The verification process provides auditors with tools to mathematically prove data integrity without requiring trust in Traceprompt. This independent verification capability includes:

  • Digital signature verification - Validate Ed25519 signatures on audit pack bundles using published public keys
  • Merkle proof validation - Verify that specific interactions are included in anchored batches using cryptographic proofs
  • GitHub commit verification - Cross-reference Merkle roots against public, GPG-signed commits in the anchor repository
  • Data decryption - Decrypt audit data using your own AWS KMS keys, ensuring you maintain control over access

This verification can be performed entirely offline using the tools and proofs included in each audit pack, creating a level of trust that traditional logging systems cannot provide.
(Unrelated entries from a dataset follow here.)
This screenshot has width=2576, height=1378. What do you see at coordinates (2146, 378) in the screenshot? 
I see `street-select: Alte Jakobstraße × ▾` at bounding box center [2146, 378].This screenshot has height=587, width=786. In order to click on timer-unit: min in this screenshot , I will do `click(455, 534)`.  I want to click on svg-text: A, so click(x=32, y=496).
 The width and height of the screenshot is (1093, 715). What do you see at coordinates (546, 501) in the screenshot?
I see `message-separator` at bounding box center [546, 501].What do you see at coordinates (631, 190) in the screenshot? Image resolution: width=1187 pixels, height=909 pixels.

Auditors can verify the integrity and authenticity of your AI audit trails without needing access to Traceprompt’s infrastructure.

Real-World Use Cases

Healthcare

Medical AI assistants need to prove they properly handled patient data and followed HIPAA requirements for every diagnosis or recommendation.

Finance

Banking chatbots making loan decisions must maintain tamper-proof records for regulatory audits and fair lending compliance.

Legal

AI legal assistants need verifiable logs showing exactly what information was used for each legal recommendation or document review.

Government

Public sector AI systems require transparent, auditable records to maintain public trust and meet accountability standards.

Why This Matters

As AI becomes more integrated into critical business processes, regulators are requiring organisations to prove their AI systems are operating correctly and handling data responsibly. Traditional logging isn’t sufficient because:

  • Regular logs can be easily modified or deleted
  • They often don’t capture the actual AI conversations
  • Sensitive data isn’t properly protected during storage
  • There’s no way to verify the logs haven’t been tampered with

Traceprompt addresses these challenges by creating immutable, encrypted, and verifiable records of every AI interaction, transforming compliance from a manual burden into an automated, systematic process that organizations can rely on for regulatory requirements.